(Dataset entries)
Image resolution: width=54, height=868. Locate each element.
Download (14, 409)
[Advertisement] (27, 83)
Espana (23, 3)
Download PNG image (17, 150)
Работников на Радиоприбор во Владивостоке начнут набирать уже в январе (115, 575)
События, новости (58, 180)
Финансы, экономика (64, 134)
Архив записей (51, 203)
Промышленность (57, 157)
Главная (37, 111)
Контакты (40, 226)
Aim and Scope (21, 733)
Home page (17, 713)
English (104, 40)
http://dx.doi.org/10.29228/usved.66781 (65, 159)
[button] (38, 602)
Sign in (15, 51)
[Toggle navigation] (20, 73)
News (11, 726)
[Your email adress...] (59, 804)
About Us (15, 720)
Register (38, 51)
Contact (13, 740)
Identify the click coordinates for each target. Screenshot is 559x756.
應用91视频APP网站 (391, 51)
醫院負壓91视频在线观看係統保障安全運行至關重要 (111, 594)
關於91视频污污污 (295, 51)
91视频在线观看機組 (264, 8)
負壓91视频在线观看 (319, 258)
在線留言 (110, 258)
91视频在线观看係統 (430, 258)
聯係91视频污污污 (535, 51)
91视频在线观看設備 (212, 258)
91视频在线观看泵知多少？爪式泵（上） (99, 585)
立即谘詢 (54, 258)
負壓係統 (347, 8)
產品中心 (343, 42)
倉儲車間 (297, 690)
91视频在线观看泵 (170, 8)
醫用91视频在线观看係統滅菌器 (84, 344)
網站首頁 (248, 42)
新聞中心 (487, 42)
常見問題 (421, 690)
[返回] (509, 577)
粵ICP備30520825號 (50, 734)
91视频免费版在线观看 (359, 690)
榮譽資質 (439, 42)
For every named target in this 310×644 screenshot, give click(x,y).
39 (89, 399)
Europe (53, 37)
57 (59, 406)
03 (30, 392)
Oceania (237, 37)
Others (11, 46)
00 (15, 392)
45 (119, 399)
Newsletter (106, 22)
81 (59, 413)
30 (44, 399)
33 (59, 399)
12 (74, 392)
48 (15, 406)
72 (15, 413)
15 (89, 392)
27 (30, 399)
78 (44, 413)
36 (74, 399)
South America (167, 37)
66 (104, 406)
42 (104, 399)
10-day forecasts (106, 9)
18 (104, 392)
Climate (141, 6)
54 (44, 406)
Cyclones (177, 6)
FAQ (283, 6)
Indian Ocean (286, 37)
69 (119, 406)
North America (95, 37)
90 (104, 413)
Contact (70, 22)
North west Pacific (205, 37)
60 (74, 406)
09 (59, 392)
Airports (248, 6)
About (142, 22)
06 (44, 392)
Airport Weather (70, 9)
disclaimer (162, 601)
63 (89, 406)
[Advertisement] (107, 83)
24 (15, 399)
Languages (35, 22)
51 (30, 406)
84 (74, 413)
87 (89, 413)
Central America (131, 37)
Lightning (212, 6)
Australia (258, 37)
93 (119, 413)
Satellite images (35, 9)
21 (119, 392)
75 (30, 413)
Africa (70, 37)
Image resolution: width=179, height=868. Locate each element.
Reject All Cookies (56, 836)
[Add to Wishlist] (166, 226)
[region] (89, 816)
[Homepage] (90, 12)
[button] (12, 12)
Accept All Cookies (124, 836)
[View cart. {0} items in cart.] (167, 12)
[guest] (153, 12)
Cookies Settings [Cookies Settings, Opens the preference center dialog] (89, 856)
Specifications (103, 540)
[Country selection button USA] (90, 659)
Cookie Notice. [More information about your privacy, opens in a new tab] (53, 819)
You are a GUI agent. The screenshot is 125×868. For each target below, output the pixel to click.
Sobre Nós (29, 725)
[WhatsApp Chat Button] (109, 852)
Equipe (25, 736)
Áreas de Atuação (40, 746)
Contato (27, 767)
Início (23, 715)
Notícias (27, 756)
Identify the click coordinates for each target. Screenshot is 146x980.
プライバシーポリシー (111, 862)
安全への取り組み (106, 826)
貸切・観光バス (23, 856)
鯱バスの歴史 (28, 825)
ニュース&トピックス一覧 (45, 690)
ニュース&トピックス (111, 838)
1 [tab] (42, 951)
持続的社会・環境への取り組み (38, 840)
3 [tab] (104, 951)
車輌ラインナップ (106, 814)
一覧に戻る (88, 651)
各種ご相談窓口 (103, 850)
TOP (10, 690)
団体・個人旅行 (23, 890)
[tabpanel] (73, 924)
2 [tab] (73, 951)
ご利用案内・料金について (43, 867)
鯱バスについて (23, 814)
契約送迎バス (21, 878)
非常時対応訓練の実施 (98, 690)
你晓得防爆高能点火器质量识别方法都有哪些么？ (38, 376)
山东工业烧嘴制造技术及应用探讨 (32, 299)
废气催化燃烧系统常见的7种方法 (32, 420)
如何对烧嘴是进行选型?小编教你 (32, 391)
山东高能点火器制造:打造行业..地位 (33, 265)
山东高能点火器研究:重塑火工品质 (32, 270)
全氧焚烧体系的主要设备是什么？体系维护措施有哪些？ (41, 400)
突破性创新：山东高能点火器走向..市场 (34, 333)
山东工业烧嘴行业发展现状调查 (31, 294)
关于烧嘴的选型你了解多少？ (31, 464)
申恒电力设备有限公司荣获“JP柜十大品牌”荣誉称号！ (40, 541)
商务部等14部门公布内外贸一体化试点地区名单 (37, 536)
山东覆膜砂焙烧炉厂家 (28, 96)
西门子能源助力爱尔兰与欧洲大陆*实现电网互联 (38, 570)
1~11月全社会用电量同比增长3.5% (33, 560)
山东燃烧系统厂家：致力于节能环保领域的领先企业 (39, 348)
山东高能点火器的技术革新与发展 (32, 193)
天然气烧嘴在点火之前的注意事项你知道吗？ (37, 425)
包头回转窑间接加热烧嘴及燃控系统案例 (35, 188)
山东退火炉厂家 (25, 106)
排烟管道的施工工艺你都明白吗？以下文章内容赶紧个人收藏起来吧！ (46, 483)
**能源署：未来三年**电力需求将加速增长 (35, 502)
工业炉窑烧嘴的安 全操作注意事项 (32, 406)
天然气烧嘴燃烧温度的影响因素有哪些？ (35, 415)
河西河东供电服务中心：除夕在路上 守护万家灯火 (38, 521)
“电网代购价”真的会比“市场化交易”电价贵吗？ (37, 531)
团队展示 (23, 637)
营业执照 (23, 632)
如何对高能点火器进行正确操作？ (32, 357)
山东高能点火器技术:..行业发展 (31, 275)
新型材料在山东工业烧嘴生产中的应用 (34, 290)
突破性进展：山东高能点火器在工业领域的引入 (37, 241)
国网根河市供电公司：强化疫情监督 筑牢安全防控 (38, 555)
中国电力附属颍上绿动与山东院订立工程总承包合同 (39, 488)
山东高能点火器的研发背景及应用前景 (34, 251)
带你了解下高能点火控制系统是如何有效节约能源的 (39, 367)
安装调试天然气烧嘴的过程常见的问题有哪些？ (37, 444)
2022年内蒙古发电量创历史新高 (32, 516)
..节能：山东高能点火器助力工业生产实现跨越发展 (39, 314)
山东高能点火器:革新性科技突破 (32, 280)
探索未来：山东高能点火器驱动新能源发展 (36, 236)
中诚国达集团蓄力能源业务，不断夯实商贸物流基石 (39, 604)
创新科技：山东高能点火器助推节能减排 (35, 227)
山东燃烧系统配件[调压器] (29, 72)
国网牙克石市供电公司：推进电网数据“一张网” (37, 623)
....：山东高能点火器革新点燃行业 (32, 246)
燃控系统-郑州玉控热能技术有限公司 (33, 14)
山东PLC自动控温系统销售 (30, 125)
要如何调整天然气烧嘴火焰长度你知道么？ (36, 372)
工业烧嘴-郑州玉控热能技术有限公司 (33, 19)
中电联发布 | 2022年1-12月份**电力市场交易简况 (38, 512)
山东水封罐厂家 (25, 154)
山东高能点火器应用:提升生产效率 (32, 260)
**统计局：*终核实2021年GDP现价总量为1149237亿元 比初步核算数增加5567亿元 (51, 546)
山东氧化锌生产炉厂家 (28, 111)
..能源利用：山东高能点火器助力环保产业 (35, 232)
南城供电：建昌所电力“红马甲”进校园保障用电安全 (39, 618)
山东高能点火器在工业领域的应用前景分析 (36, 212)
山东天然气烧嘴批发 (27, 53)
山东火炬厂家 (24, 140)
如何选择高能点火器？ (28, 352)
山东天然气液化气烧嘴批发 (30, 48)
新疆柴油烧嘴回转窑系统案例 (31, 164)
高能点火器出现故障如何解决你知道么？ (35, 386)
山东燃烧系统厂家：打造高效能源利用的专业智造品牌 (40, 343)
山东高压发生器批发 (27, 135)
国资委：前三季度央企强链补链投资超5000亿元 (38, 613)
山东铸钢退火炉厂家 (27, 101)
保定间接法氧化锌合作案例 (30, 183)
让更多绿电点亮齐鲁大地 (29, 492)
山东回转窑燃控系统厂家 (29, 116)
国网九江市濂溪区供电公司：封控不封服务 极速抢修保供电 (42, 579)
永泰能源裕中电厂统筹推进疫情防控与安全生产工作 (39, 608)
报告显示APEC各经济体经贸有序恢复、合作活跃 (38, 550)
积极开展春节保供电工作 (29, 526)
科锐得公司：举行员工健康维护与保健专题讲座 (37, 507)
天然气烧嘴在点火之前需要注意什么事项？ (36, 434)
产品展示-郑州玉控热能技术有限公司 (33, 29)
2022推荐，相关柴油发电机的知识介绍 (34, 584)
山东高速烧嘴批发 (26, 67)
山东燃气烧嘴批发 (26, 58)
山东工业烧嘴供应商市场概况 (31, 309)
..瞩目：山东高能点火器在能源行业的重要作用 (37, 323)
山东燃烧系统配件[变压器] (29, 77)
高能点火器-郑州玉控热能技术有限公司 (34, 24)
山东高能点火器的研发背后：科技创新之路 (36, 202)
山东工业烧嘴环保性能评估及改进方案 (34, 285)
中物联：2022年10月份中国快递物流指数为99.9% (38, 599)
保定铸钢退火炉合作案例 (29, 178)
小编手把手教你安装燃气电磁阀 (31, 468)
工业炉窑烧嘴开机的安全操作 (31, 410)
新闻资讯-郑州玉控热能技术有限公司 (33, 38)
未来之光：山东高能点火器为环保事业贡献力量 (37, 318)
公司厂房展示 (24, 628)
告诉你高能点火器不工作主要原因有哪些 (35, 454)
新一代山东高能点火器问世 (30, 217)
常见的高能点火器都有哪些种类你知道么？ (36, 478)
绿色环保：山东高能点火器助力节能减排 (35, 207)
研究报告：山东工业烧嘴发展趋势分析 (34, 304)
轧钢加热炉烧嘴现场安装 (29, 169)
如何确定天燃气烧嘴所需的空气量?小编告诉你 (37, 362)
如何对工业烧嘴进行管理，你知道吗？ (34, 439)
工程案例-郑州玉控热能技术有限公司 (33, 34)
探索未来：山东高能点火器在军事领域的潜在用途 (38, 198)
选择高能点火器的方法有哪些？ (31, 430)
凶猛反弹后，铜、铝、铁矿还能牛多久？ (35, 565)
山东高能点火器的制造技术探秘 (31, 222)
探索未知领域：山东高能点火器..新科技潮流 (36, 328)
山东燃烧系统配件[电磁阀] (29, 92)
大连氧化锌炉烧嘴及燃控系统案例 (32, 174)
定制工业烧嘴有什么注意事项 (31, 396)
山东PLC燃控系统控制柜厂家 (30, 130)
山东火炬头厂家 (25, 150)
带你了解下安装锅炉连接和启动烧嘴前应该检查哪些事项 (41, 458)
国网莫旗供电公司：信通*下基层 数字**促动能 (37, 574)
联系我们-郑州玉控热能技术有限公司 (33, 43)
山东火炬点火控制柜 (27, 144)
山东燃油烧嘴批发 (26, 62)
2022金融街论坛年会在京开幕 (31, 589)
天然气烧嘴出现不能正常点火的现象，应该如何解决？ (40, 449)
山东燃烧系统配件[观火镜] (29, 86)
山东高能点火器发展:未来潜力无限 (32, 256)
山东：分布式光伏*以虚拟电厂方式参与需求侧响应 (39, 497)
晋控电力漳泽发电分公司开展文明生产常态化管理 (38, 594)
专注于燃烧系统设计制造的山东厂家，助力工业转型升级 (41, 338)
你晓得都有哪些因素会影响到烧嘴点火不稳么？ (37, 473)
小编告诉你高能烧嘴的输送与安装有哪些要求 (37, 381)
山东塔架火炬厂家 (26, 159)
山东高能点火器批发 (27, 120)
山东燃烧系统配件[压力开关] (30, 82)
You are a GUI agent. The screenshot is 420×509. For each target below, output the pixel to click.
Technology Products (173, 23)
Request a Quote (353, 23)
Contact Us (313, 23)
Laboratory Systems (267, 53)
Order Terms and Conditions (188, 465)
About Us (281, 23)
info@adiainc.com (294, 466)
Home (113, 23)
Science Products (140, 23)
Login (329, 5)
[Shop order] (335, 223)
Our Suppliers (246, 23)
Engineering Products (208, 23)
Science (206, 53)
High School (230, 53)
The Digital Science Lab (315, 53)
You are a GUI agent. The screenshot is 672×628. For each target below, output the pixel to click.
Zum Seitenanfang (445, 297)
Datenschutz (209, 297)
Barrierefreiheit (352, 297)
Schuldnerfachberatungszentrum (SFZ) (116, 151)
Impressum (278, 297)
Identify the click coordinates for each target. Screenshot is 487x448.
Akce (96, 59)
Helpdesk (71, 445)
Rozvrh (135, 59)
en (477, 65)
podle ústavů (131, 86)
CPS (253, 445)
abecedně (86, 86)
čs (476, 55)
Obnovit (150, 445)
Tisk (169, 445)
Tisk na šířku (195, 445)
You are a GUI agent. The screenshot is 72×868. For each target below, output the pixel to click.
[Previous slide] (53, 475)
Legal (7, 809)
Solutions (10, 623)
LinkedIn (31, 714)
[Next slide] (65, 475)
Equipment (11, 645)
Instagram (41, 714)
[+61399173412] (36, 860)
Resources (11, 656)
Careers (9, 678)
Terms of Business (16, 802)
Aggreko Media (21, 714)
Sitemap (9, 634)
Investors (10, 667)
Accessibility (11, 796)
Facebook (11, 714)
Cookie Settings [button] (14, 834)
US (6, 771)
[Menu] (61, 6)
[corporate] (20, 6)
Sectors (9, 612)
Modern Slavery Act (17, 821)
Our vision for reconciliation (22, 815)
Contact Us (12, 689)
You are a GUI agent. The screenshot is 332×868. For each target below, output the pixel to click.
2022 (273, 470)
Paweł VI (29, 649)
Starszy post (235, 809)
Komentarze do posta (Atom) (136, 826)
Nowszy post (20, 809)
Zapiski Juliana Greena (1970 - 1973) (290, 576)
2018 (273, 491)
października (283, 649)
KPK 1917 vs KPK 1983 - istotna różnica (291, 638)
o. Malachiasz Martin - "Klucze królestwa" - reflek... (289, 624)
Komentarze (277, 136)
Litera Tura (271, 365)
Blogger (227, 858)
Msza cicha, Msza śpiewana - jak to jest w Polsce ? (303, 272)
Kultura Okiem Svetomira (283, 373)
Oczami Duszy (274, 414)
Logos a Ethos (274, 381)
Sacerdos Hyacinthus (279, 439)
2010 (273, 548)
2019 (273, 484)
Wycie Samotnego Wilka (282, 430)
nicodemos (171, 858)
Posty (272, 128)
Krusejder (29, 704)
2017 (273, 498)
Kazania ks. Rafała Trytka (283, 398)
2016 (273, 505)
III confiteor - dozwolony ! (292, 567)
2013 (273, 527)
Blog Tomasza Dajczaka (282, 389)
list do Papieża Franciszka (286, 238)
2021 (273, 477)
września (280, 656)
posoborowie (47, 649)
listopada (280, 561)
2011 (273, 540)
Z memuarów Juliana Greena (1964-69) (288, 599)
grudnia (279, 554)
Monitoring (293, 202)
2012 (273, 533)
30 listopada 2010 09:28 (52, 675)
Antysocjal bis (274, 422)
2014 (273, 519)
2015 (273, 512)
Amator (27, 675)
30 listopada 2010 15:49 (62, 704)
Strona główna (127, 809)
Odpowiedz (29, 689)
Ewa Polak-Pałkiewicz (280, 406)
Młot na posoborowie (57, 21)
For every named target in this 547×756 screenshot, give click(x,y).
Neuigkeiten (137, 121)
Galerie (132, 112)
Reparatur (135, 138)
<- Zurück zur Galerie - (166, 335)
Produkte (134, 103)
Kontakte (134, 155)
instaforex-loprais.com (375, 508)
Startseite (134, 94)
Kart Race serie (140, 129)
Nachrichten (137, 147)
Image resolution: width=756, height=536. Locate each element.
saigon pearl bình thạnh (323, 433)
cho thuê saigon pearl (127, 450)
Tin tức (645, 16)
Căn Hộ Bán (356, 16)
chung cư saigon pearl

▸ THE EXERCISE
Rescale the portion of the listing above starting at the line containing "如何确定天燃气烧嘴所需的空气量?小编告诉你 (37, 362)" and ending at the line containing "en (477, 65)", reproducing every line in that span with both ends included. Multiply each coordinate in the answers by 0.95 and round to the nearest whole number, rounding halves up, while leaving all other text unchanged.

▸ REPLY TO THE TASK
如何确定天燃气烧嘴所需的空气量?小编告诉你 (35, 344)
如何对工业烧嘴进行管理，你知道吗？ (32, 417)
工程案例-郑州玉控热能技术有限公司 (31, 32)
探索未来：山东高能点火器在军事领域的潜在用途 (36, 188)
选择高能点火器的方法有哪些？ (29, 409)
凶猛反弹后，铜、铝、铁矿还能牛多久？ (33, 537)
山东高能点火器的制造技术探秘 (29, 211)
探索未知领域：山东高能点火器..新科技潮流 (34, 312)
山东燃烧系统配件[电磁阀] (28, 87)
大连氧化锌炉烧嘴及燃控系统案例 (30, 165)
定制工业烧嘴有什么注意事项 (29, 376)
山东PLC燃控系统控制柜厂家 (29, 124)
山东火炬头厂家 (24, 143)
带你了解下安装锅炉连接和启动烧嘴前应该检查哪些事项 (39, 435)
国网莫旗供电公司：信通*下基层 数字**促动能 (35, 545)
联系我们-郑州玉控热能技术有限公司 (31, 41)
山东火炬点火控制柜 (26, 137)
山东燃油烧嘴批发 (25, 59)
2022金融街论坛年会在京开幕 (29, 560)
天然气烧嘴出现不能正常点火的现象，应该如何解决？ (38, 427)
山东燃烧系统配件[观火镜] (28, 82)
山东高能点火器发展:未来潜力无限 (30, 243)
山东：分布式光伏*以虚拟电厂方式参与需求侧响应 (37, 472)
晋控电力漳泽发电分公司开展文明生产常态化管理 (36, 564)
专注于燃烧系统设计制造的山东厂家，助力工业转型升级 (39, 321)
你晓得都有哪些因素会影响到烧嘴点火不稳么？ (35, 449)
小编告诉你高能烧嘴的输送与安装有哪些要求 (35, 362)
山东塔架火炬厂家 (25, 151)
山东高能点火器批发 (26, 114)
山东燃烧系统配件[压力开关] (29, 78)
You are a GUI agent. The screenshot is 420×509. For each target below, output the pixel to click.
Technology Products (164, 22)
Request a Quote (335, 22)
Contact Us (297, 22)
Laboratory Systems (254, 50)
Order Terms and Conditions (179, 442)
About Us (267, 22)
info@adiainc.com (279, 443)
Home (107, 22)
Science Products (133, 22)
Login (313, 5)
[Shop order] (318, 212)
Our Suppliers (234, 22)
Engineering Products (198, 22)
Science (196, 50)
High School (219, 50)
The Digital Science Lab (299, 50)
You are a GUI agent. The screenshot is 672×628. For each target below, output the pixel to click.
Zum Seitenanfang (423, 282)
Datenschutz (199, 282)
Barrierefreiheit (334, 282)
Schuldnerfachberatungszentrum (SFZ) (110, 143)
Impressum (264, 282)
Identify the click coordinates for each target. Screenshot is 487x448.
Akce (91, 56)
Helpdesk (67, 423)
Rozvrh (128, 56)
en (453, 62)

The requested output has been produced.